In 2008 the company was effectively acquired by Roland, which in 2013 subsequently sold their shares to Gibson.

In November 2017, Gibson effectively killed the company by stopping ongoing development and reducing the staff to the minimum required to keep the servers running.

We can guess that Gibson may have tried to find another owner for the company, and failed; or perhaps just decided that it was better to write it off as a loss for this financial year.

Either way, we’re not going to see any updates to the SONAR product in the foreseeable future, despite the fantasies being spun out by some on the user forum.

The company website still exists, and you can find links to “Buy SONAR” but they all eventually lead to the cease-of-business announcement and the statement that new purchases are no longer possible. Documentation and downloads of historical updates and resources are, for the moment, still available. You’d have to be an idiot to think that this will always be so, however.

So where does that leave folks like me?

  • Switch to another brand of DAW, immediately
  • Stay with SONAR for the time being

I think I’m totally in the second group. If I were to switch, it would be to PreSonus Studio One, because I already own it (I use it for the excellent Project page for mastering).

Negatives:

  • If you’re not happy with 2017.10, well, you’re out of luck waiting for changes.
  • A re-install will require access to online authentication servers (at least until a promised work-around is made available).
  • If you find an existing bug that doesn’t have a work-around, you’re out of luck getting it addressed.

Positives:

  • It’s not like SONAR is going to suddenly stop working;
  • No new features means no new bugs;
  • As far as we know, there aren’t any existing show-stopper bugs without workarounds;
  • Total mastery of the software is possible; current techniques won’t become obsolete;
  • We can finally create an up-to-date knowledge base of tips, tricks, and workarounds.

I don’t regret the time or money I’ve invested in Cakewalk SONAR up until this point. To throw up my hands and abandon it? That would be throwing away that investment. So for now, call me a happy SONAR user.

WORK TO COMPLETE:
[1] In the passage about Cakewalk SONAR's shutdown, which DAW would the writer switch to if switching?
[2] Continue the passage about Cakewalk SONAR's shutdown from its last sentence.

ENTRIES SUPPLIED:

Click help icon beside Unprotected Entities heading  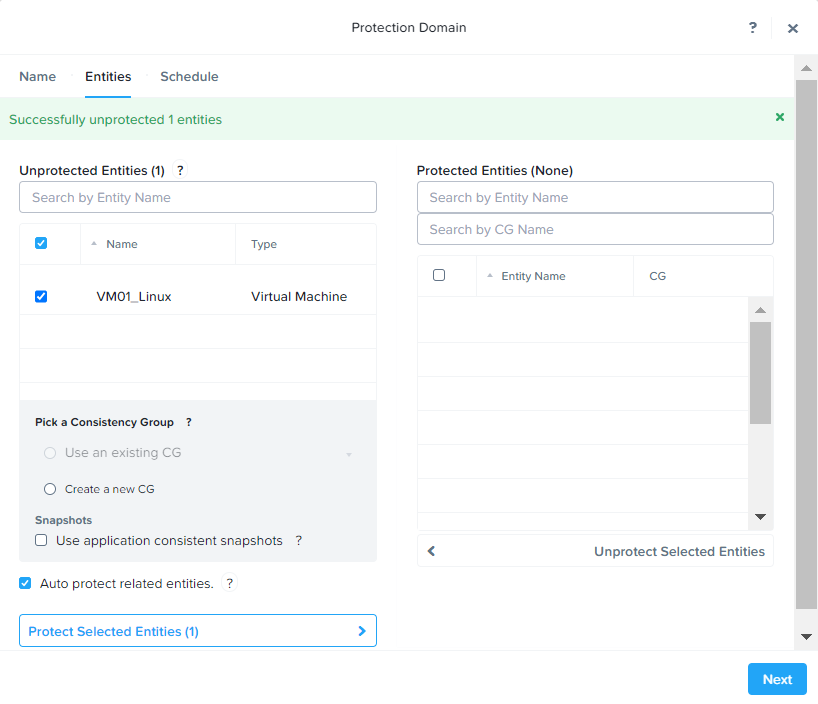pyautogui.click(x=180, y=171)
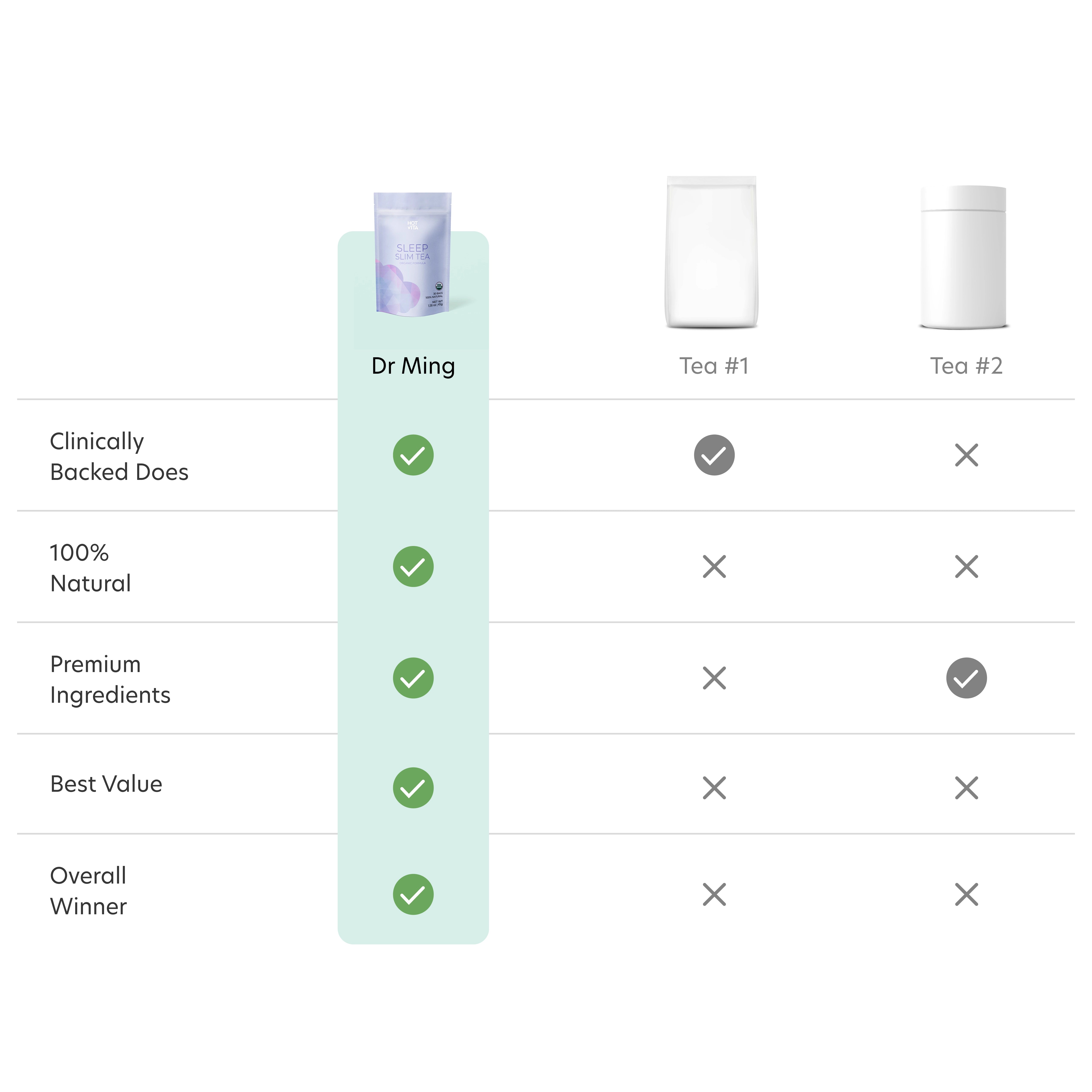1092x1092 pixels.
Task: Click Dr Ming green check for Premium Ingredients
Action: 413,678
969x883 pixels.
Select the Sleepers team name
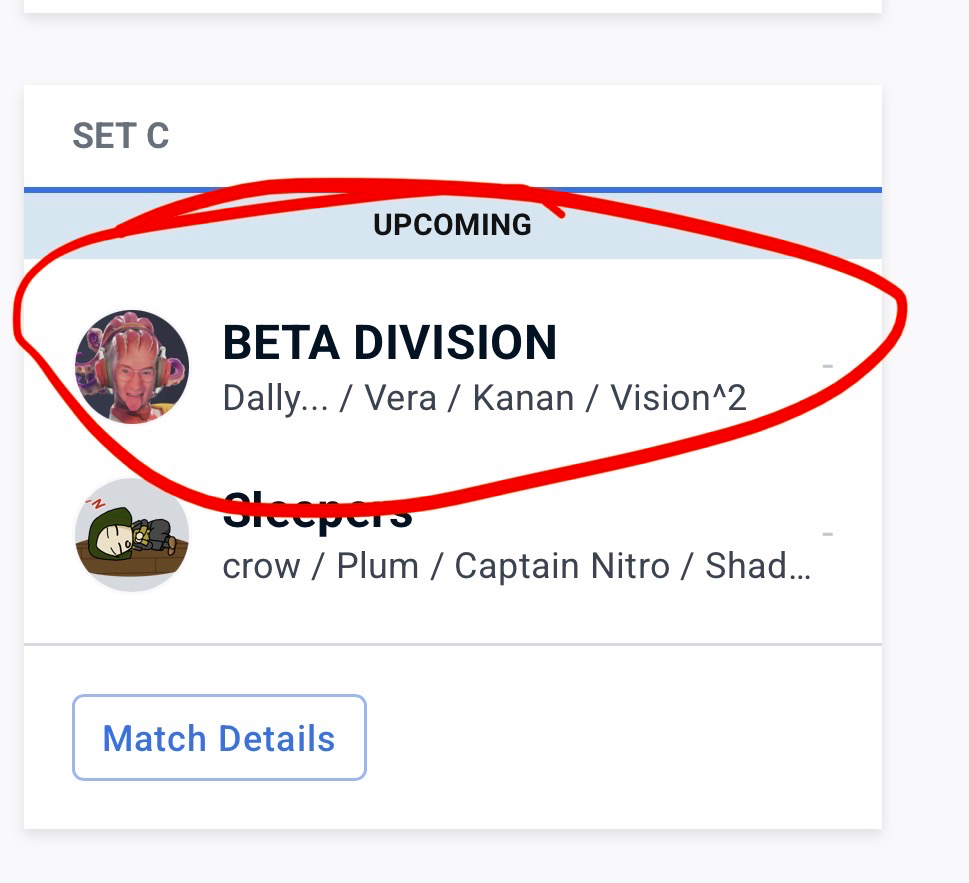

RESULTS OF THE EXERCISE:
[1] PreSonus Studio One.

[2]
Onward, and create!

* Oh my goodness, they are still a Thing.

Telling V-Vocal what default parameter values to use

V-Vocal is a monophonic audio editing plugin developed using Roland technology, integrated into the SONAR product. It was packaged with Cakewalk SONAR from about version 5 or 6. The last version that included it was SONAR X2.

V-Vocal has been compared unfavorably to other "vocal editor" software such as the better known Melodyne or Antares Autotune, but it is actually a very capable tool when used judiciously.

V-Vocal still works in SONAR X3, although due to a change in company ownership, it is no longer part of the SONAR installation. However, if you have previous versions of SONAR installed, V-Vocal will be available. In fact, in my opinion, ironically V-Vocal works better in X3 than in any previous version of SONAR.

However, some quirks remain, and one of them is the default values used for several of the editing parameters. I'm always having to remember to adjust the FORMANT parameter in particular, every time the V-Vocal window is launched.

These default values can be changed, though, through some careful editing of an arcane .INI file. All credit for this hack goes to Tom Parker for this post on the SONAR user forum in December 2006.

I'm going to copy the instructions here for quick access, and in case the post is removed from the forum or lost in the cloud:

1. First, make a backup copy of the file C:\Program Files\Cakewalk\Shared Dxi\Vvocal\Skin\VVocal.INI

2. Then edit the original VVocal.INI file

3. Starting at line 130 you'll see a section "Display 8 ( Formant Control )".
   There are 3 values (on 2 lines) that need to be changed.
   Recommended: Change them all from 100 to 0:

   a) Ctrl181 3rd value (Value if you double click in the "PITCH FOLLOW" graphic dial center)
   b) Ctrl181 17th value (Initial value for the graphic dial)
   c) Ctrl183 17th value (The critical Initial value; this will be displayed in the box below the dial)

4. Save the changes, and re-start SONAR.